# Absolutwertgeber am Profibus



## Outrider (26 Juni 2009)

Hallo,
Wir haben eine Anfrage von einem Kunden ob wir eine alte Maschine umbauen könnten.
Eine mir unbekannte Komponente ist ein Absolutwertgeber, der die Position eines drehenden Teils über den Profibus mitteilt.
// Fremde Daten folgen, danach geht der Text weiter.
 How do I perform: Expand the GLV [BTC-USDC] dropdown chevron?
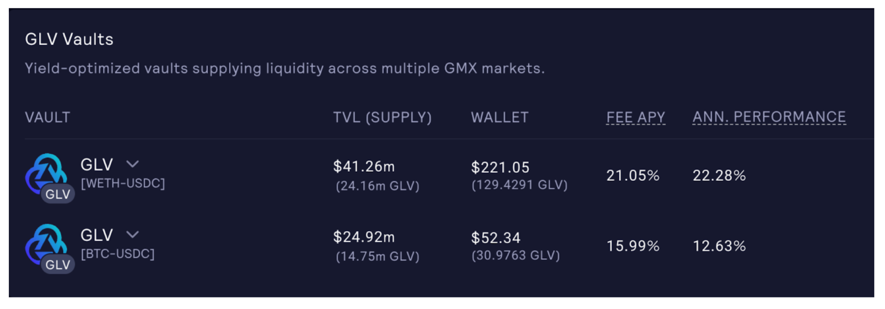tap(132, 235)
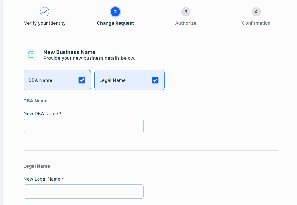Click the Legal Name option card label
This screenshot has height=205, width=297.
pyautogui.click(x=112, y=80)
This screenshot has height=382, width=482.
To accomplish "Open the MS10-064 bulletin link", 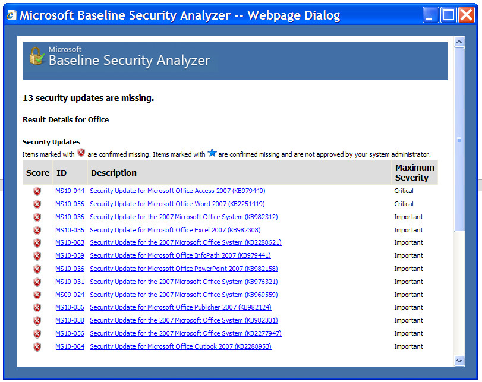I will point(70,346).
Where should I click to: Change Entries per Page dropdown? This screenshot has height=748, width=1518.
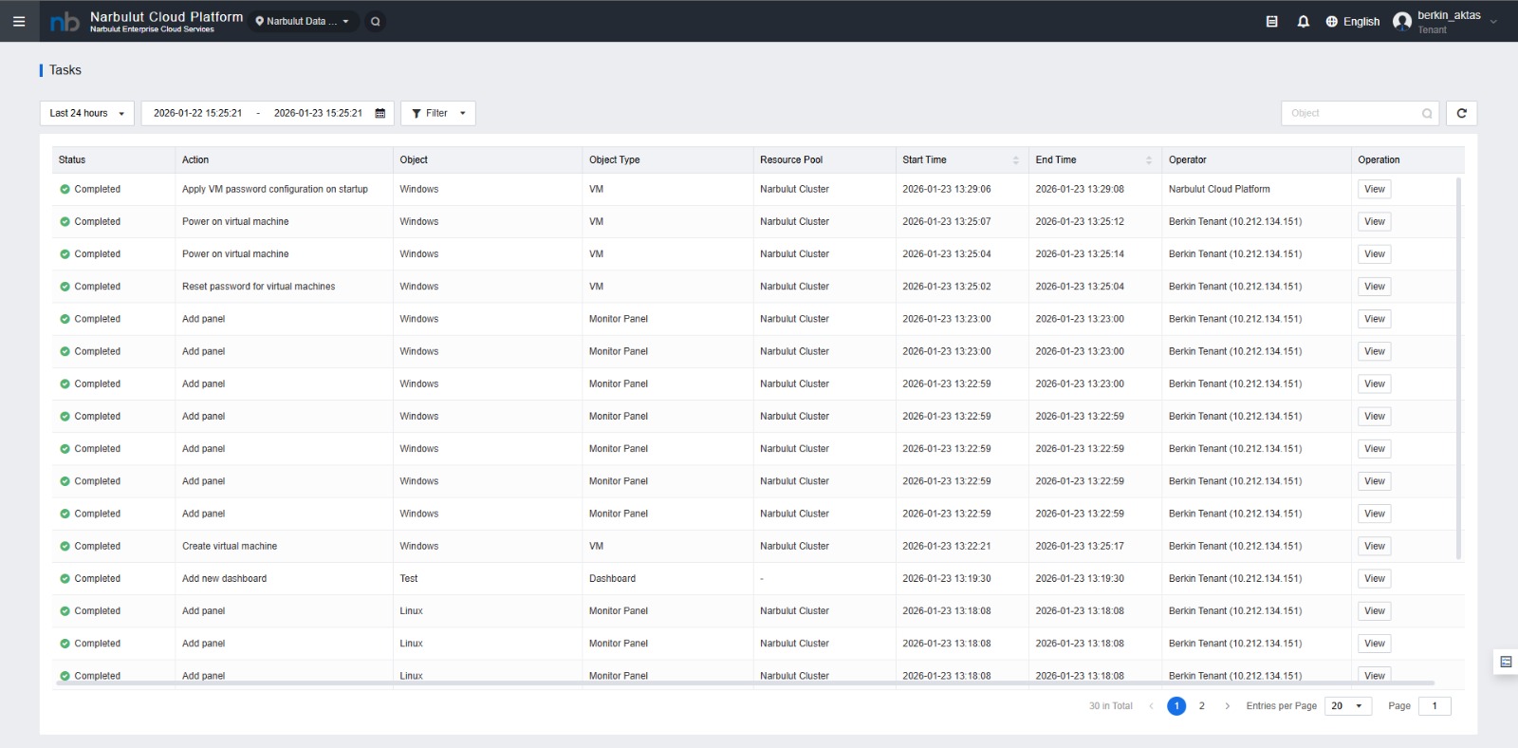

In welcher Form wird sowas mittgeteilt, vielleicht 0-360 Grad oder ....?

Gruß


----------



## Larry Laffer (26 Juni 2009)

Hallo,
normalerweise die Geber-Auflösung als Absolutwert und im Format DINT.

Gruß
LL


----------



## IBFS (26 Juni 2009)

Das wichtigste ist die GSD-Datei vom Antrieb!!!
D.h den Gerätetyp muß du wissen.

Ansonsten bekommst du je nach Konfiguration nicht nur die
Gradzahl 0-360Grad geliefert. 

Und bei Multiturngebern muß das heißen:

0 bis N mal 360 Grad. 

wobei eine Umdrehung gern mal 16384 INC sind - dann eben 

0 bis N mal 16384 INC


Ein Beispielhandbuch siehe hier:

http://www.automation.siemens.com/doconweb/pdf/SINUMERIK_SINAMICS_04_2009_D/BHA.pdf?p=1

Gruß


----------



## Lebenslang (27 Juni 2009)

Habe zu diesem Thema gute Erfahrung mit dem Ifm Absolutwertgeber RM3005 gemacht. http://ifm.de/ifmde/web/dsfs!RM3005.html
Du gibst am Dip Schalter die Profibusadresse vor und kannst im Step7 Hardwaremanager (nachdem Du die mitgelieferte GSD Datei installiert hast)
den eingelesenen Wert skalieren. So bekommst Du einen Integer Wert in deinem PEW von z.B. 0-360.
Diesen kannst Du ja dann mit Vergleichern etc. leicht weiterverarbeiten.


----------